Saved data entries
------------------------------
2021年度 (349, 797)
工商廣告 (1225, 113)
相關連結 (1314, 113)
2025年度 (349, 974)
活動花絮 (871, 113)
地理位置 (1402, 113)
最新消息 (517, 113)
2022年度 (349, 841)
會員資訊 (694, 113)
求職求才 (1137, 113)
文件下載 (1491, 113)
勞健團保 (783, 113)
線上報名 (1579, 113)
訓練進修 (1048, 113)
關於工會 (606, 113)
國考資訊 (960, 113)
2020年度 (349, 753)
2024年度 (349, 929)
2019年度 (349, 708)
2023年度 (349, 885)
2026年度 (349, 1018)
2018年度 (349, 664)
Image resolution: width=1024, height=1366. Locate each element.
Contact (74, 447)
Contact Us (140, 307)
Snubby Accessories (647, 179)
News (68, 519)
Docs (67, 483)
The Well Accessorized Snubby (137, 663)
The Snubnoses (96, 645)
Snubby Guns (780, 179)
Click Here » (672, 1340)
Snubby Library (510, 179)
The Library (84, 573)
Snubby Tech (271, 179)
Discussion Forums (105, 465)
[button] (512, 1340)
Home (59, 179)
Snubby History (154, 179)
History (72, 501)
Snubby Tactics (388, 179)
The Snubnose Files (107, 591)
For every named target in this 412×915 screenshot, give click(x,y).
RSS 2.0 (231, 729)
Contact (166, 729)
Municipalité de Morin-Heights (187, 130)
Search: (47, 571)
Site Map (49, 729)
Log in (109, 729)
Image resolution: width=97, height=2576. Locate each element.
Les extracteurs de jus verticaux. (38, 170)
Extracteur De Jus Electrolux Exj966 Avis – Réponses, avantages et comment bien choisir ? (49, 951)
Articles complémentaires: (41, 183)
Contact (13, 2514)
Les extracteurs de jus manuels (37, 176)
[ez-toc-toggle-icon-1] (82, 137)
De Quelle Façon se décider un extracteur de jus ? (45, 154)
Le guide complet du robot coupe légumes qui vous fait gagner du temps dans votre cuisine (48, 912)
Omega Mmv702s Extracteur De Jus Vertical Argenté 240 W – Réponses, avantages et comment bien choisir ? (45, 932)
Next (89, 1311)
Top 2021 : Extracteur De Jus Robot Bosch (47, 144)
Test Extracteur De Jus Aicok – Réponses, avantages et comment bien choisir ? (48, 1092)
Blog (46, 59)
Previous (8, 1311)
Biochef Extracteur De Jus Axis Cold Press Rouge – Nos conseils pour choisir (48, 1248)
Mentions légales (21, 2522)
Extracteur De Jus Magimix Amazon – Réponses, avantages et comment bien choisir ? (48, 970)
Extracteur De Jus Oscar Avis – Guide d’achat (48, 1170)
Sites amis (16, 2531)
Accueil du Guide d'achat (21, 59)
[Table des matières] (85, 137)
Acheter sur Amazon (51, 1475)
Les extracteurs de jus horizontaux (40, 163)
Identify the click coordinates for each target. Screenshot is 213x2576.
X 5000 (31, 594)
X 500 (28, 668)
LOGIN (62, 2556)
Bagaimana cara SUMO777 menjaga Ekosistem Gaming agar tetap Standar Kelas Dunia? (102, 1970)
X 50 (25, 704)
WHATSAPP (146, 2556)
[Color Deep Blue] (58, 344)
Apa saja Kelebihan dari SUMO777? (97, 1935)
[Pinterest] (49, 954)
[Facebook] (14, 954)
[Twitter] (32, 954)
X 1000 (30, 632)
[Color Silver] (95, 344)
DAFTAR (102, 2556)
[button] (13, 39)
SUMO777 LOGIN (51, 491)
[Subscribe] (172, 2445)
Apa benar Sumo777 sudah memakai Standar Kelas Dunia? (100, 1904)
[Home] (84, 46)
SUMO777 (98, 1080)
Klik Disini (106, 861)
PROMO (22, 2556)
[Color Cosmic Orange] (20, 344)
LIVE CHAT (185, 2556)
------------------------------
# Requirement
Line by line, retype all of the records exactly.

# Written solution
2021年度 (349, 797)
工商廣告 (1225, 113)
相關連結 (1314, 113)
2025年度 (349, 974)
活動花絮 (871, 113)
地理位置 (1402, 113)
最新消息 (517, 113)
2022年度 (349, 841)
會員資訊 (694, 113)
求職求才 (1137, 113)
文件下載 (1491, 113)
勞健團保 (783, 113)
線上報名 (1579, 113)
訓練進修 (1048, 113)
關於工會 (606, 113)
國考資訊 (960, 113)
2020年度 (349, 753)
2024年度 (349, 929)
2019年度 (349, 708)
2023年度 (349, 885)
2026年度 (349, 1018)
2018年度 (349, 664)
Image resolution: width=1024, height=1366. Locate each element.
Contact (74, 447)
Contact Us (140, 307)
Snubby Accessories (647, 179)
News (68, 519)
Docs (67, 483)
The Well Accessorized Snubby (137, 663)
The Snubnoses (96, 645)
Snubby Guns (780, 179)
Click Here » (672, 1340)
Snubby Library (510, 179)
The Library (84, 573)
Snubby Tech (271, 179)
Discussion Forums (105, 465)
[button] (512, 1340)
Home (59, 179)
Snubby History (154, 179)
History (72, 501)
Snubby Tactics (388, 179)
The Snubnose Files (107, 591)
For every named target in this 412×915 screenshot, give click(x,y).
RSS 2.0 (231, 729)
Contact (166, 729)
Municipalité de Morin-Heights (187, 130)
Search: (47, 571)
Site Map (49, 729)
Log in (109, 729)
Image resolution: width=97, height=2576. Locate each element.
Les extracteurs de jus verticaux. (38, 170)
Extracteur De Jus Electrolux Exj966 Avis – Réponses, avantages et comment bien choisir ? (49, 951)
Articles complémentaires: (41, 183)
Contact (13, 2514)
Les extracteurs de jus manuels (37, 176)
[ez-toc-toggle-icon-1] (82, 137)
De Quelle Façon se décider un extracteur de jus ? (45, 154)
Le guide complet du robot coupe légumes qui vous fait gagner du temps dans votre cuisine (48, 912)
Omega Mmv702s Extracteur De Jus Vertical Argenté 240 W – Réponses, avantages et comment bien choisir ? (45, 932)
Next (89, 1311)
Top 2021 : Extracteur De Jus Robot Bosch (47, 144)
Test Extracteur De Jus Aicok – Réponses, avantages et comment bien choisir ? (48, 1092)
Blog (46, 59)
Previous (8, 1311)
Biochef Extracteur De Jus Axis Cold Press Rouge – Nos conseils pour choisir (48, 1248)
Mentions légales (21, 2522)
Extracteur De Jus Magimix Amazon – Réponses, avantages et comment bien choisir ? (48, 970)
Extracteur De Jus Oscar Avis – Guide d’achat (48, 1170)
Sites amis (16, 2531)
Accueil du Guide d'achat (21, 59)
[Table des matières] (85, 137)
Acheter sur Amazon (51, 1475)
Les extracteurs de jus horizontaux (40, 163)
Identify the click coordinates for each target. Screenshot is 213x2576.
X 5000 (31, 594)
X 500 (28, 668)
LOGIN (62, 2556)
Bagaimana cara SUMO777 menjaga Ekosistem Gaming agar tetap Standar Kelas Dunia? (102, 1970)
X 50 (25, 704)
WHATSAPP (146, 2556)
[Color Deep Blue] (58, 344)
Apa saja Kelebihan dari SUMO777? (97, 1935)
[Pinterest] (49, 954)
[Facebook] (14, 954)
[Twitter] (32, 954)
X 1000 (30, 632)
[Color Silver] (95, 344)
DAFTAR (102, 2556)
[button] (13, 39)
SUMO777 LOGIN (51, 491)
[Subscribe] (172, 2445)
Apa benar Sumo777 sudah memakai Standar Kelas Dunia? (100, 1904)
[Home] (84, 46)
SUMO777 (98, 1080)
Klik Disini (106, 861)
PROMO (22, 2556)
[Color Cosmic Orange] (20, 344)
LIVE CHAT (185, 2556)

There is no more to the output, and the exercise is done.